> Prompt
Your copy should begin at the line containing "Image resolution: width=1199" and end at the last line of the records; transcribe those lines exactly and leave out every picture.

(Stored records)
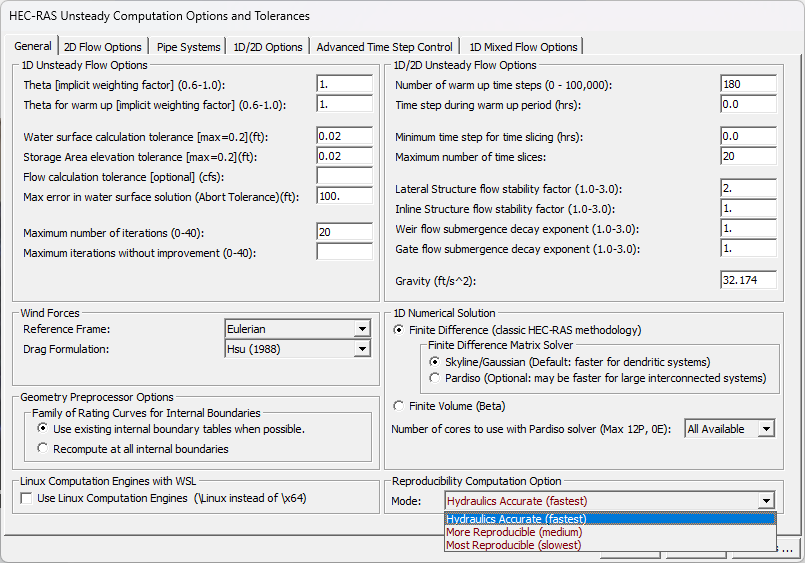Screen dimensions: 805x563
Task: Select Skyline/Gaussian matrix solver radio button
Action: point(435,361)
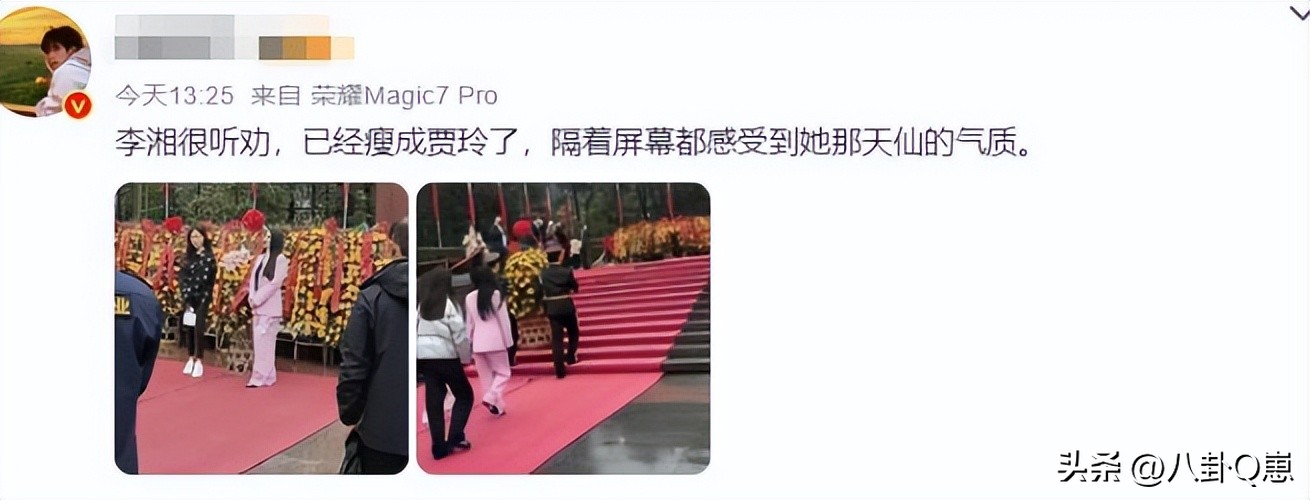Expand the post options chevron at top right
The image size is (1310, 500).
[1299, 12]
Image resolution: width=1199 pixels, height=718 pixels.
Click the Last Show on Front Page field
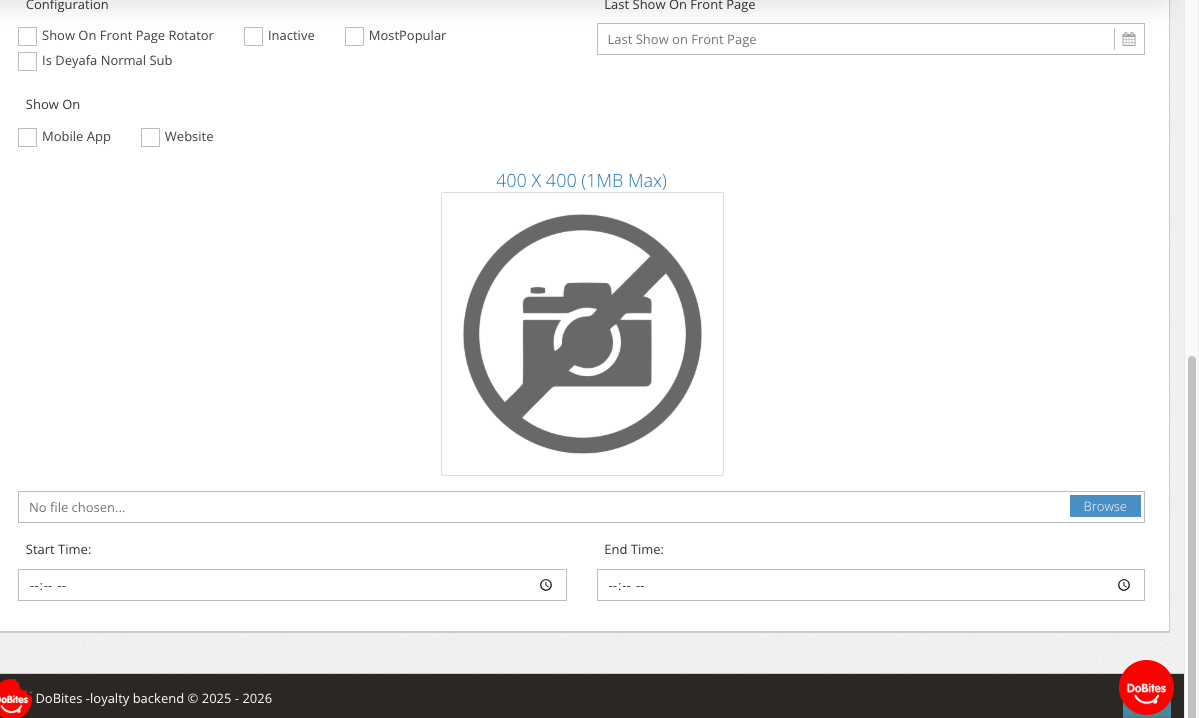[855, 40]
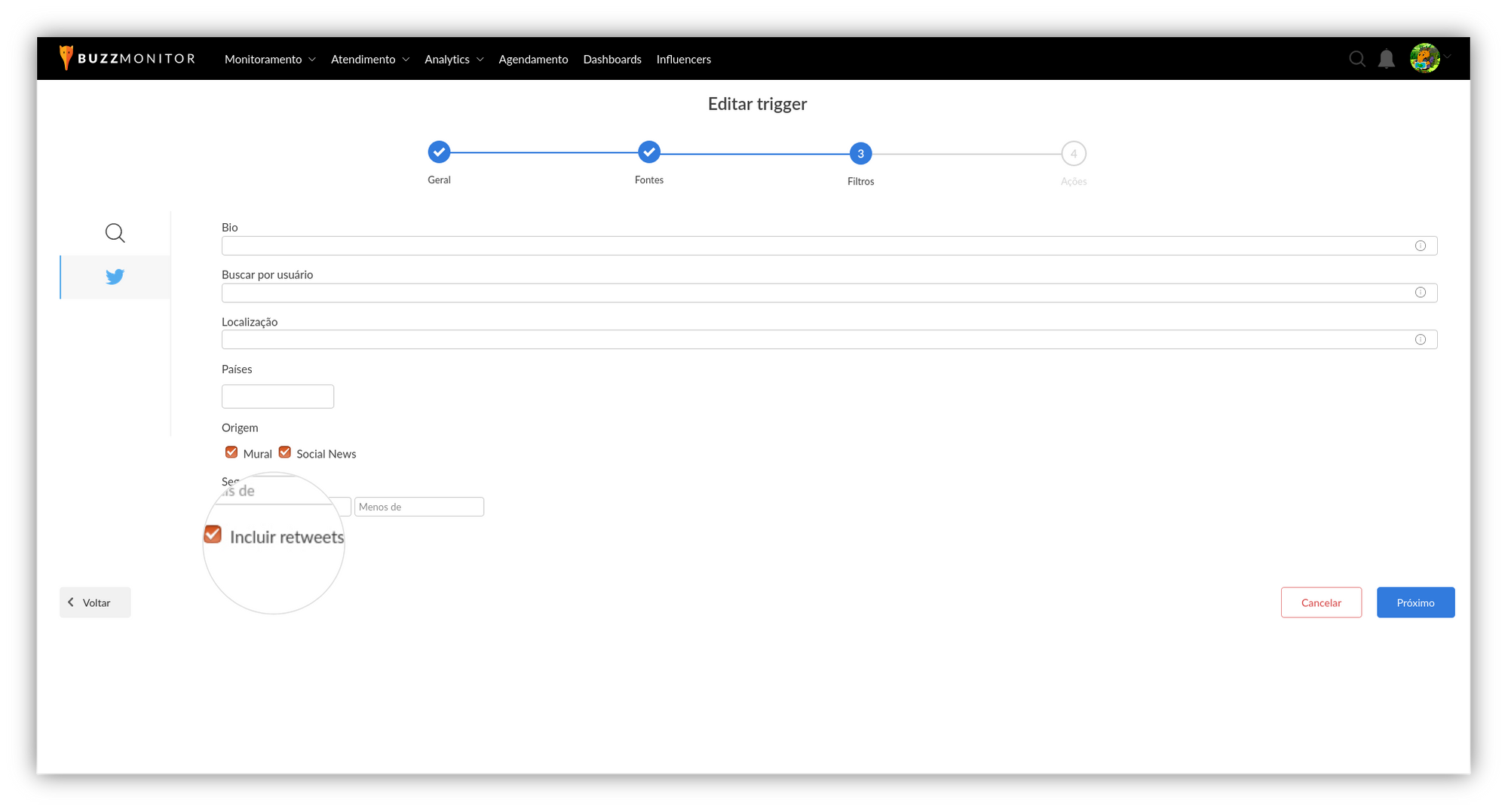
Task: Open the Analytics dropdown menu
Action: coord(453,60)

> Response to the task
Image resolution: width=1199 pixels, height=718 pixels.
Click the Last Show on Front Page field
[855, 40]
Task: Open the Analytics dropdown menu
Action: coord(453,60)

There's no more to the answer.